------ TEXT PROVIDED ------

Today I felt like I was a character in the first scene of a disaster/apocalypse movie

Actually, maybe the second or third scene, the first ominous note after a more cheerful opening establishing the main characters.

But this was me sitting in the car with our two youngest kids, waiting for my wife who had run into the supermarket to get a few things. I had NPR on, and heard:

The fictional character, however, would not really have much of a reaction to the news. Whereas I was like “ohhh no that’s not good”.

“When hell is full, the dead will walk the Earth.”

This happened in the mid-90’s, when the Hantavirus story first broke wide. I turned on my car’s radio to hear: “…and there is no known cure for the mysterious virus that has killed 14 people so far. Coming up in sports and weather…”

I was literally screaming: “FUCK the sports and weather! GET BACK TO THE KILLER VIRUS!!”

OP, you haven’t seen enough disaster movies; the first character in the first scene always dies of the bug, which TPTB deny exists for another 45 minutes of movie time. Then the head authority figure catches it and expires and the remaining heroes shove the compressed-air canister into the shark’s mouth and BOOM! $750,000,000 opening weekend.

------

Reproduce word for word the passage of the disaster-movie text between "The fictional character, however, would" and "BOOM! $750,000,000 opening weekend.", inclusive.

------ RECORDS ------

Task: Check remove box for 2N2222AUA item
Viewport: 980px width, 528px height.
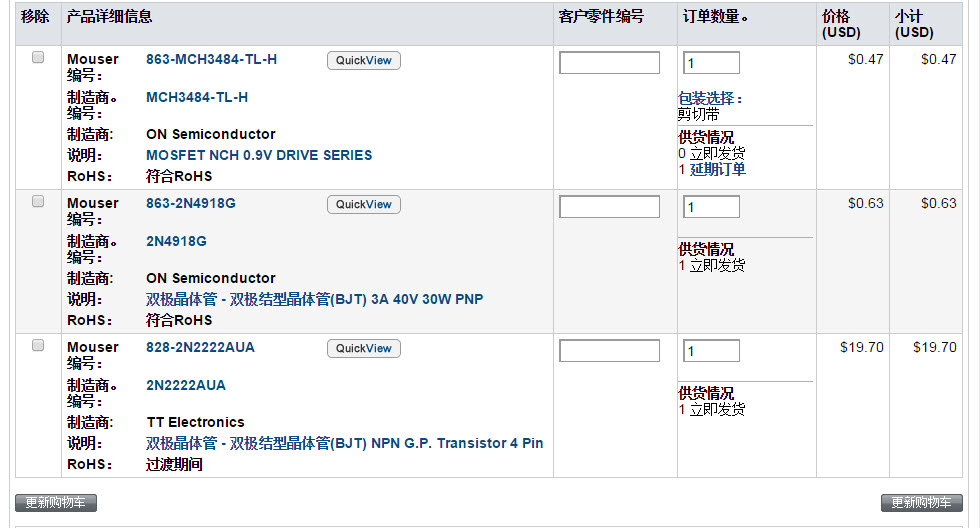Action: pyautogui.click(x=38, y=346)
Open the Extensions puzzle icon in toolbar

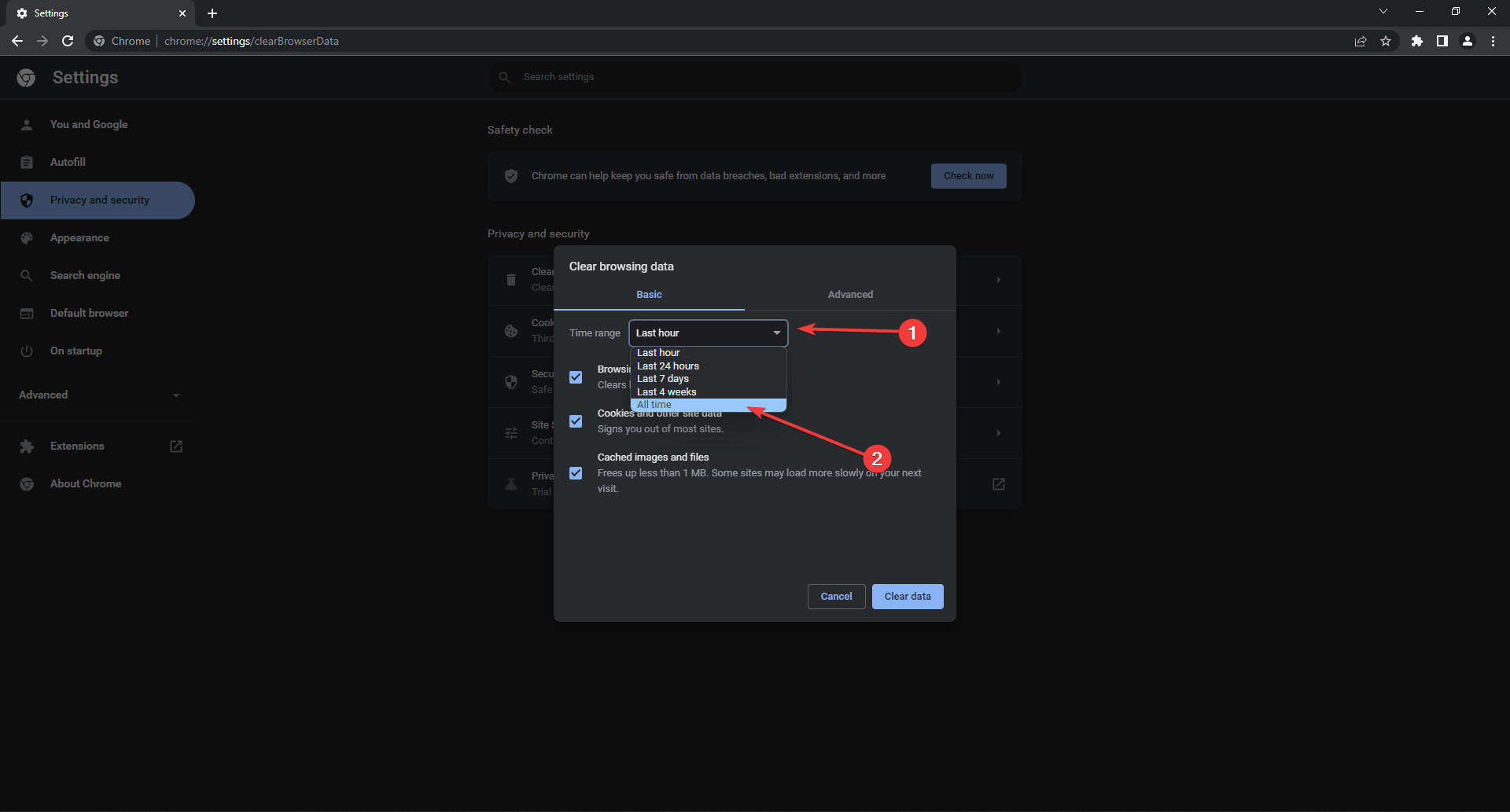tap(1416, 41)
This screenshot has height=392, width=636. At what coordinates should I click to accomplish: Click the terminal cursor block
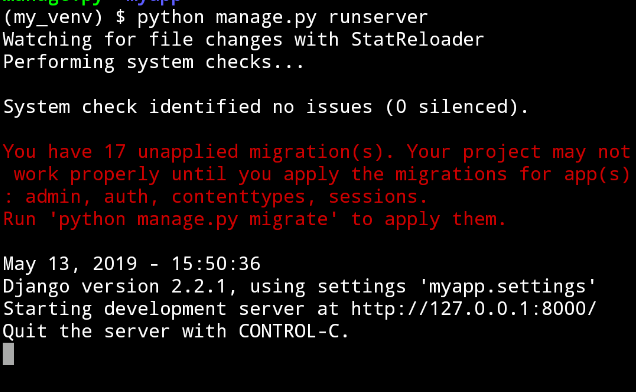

------

▶ [ANSWER TO THIS TASK]:
The fictional character, however, would not really have much of a reaction to the news. Whereas I was like “ohhh no that’s not good”.

“When hell is full, the dead will walk the Earth.”

This happened in the mid-90’s, when the Hantavirus story first broke wide. I turned on my car’s radio to hear: “…and there is no known cure for the mysterious virus that has killed 14 people so far. Coming up in sports and weather…”

I was literally screaming: “FUCK the sports and weather! GET BACK TO THE KILLER VIRUS!!”

OP, you haven’t seen enough disaster movies; the first character in the first scene always dies of the bug, which TPTB deny exists for another 45 minutes of movie time. Then the head authority figure catches it and expires and the remaining heroes shove the compressed-air canister into the shark’s mouth and BOOM! $750,000,000 opening weekend.